Although for whatever reason, of a moment I do not know how to.
-We approach the red line, here. Unfortunately. –P.
“Or, the red line approaches us! Peter, 33 years ago we five for all intents journeyed outside the hypothetically known universe. From that vantage you suggested that we look back to note the exterior of the cosmic horizon, and you asked me exactly into what it expanded. At which point I began my calculations. We know already where they’ve led us. If, as Yuri Gagarin almost put it, ‘we can go farther,’ why, I suppose we must.”
“Thanks to the plethora of our strings’ theoretical axes at our disposal, Peter, we could travel light-years without actually moving.”
-I hope you’ll explain that/ –D.
-My evidence is not at all scientific, however. –P.
“In an oeuvre in which physicists have invented card games in order to predict whether the Noospheric Hypercollider would or would not find Higgs bosons, I would say I can grant you some leeway.”
-Well, then. Beats hysterical laughter. Very well! He has caused some accidents in Europe and in the Middle East. Some of them are rather serious. He is being sought by a number of law enforcement agencies. We are of course attempting to get to him first. –P.
“Would you mind telling me who hired you--?”
-I am not at liberty to say. Apologies for that. –P.
“It doesn’t bear on the matter, go ahead.”
-We suspect him of blowing up a tanker in the Black Sea about two weeks ago. There were avalanches in the Northern Caucasus mountains which have no other explanation for having occurred. The apparent geysers of blood which have stained the Giants’ Causeway on the Northern Ireland coast may also be laid at his door. –P.

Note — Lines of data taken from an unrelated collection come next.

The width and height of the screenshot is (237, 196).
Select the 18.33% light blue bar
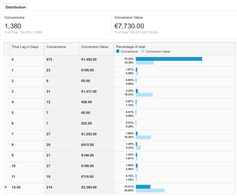[144, 95]

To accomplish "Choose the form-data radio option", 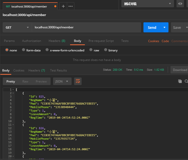I will pos(24,50).
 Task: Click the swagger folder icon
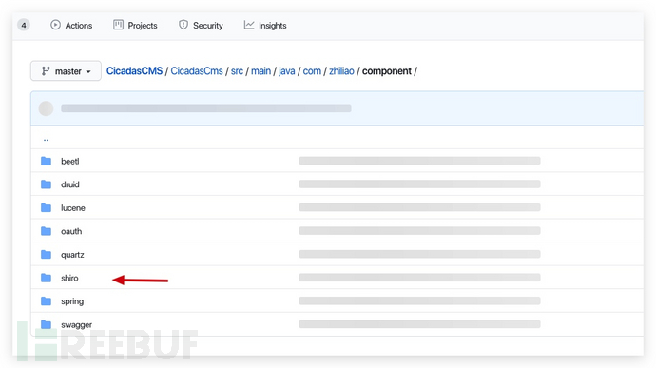tap(46, 324)
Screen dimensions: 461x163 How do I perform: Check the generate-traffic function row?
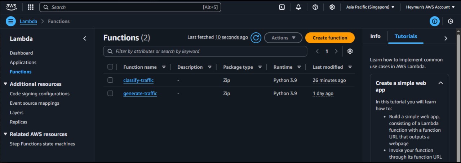110,94
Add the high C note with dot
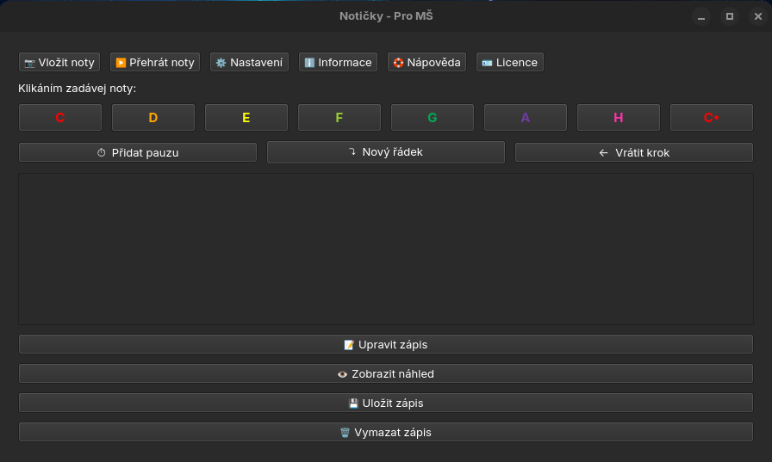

“Then he caused the evacuation of the coastal towns.”
-Not yet known why. –P.
“Satellite photographs caught him?”
“…Do you know, I have often thought when I am doing my most delicate calculations, it would be wise to turn the blackboard away from the window…”
-Oh, you haven’t that much need to be concerned. A surveillance sat looking through your window from that far up would have to be at the horizon, and thus need to see through a far thicker slice of the Earth’s atmosphere. The resolution on the photograph would not be admissible. –P.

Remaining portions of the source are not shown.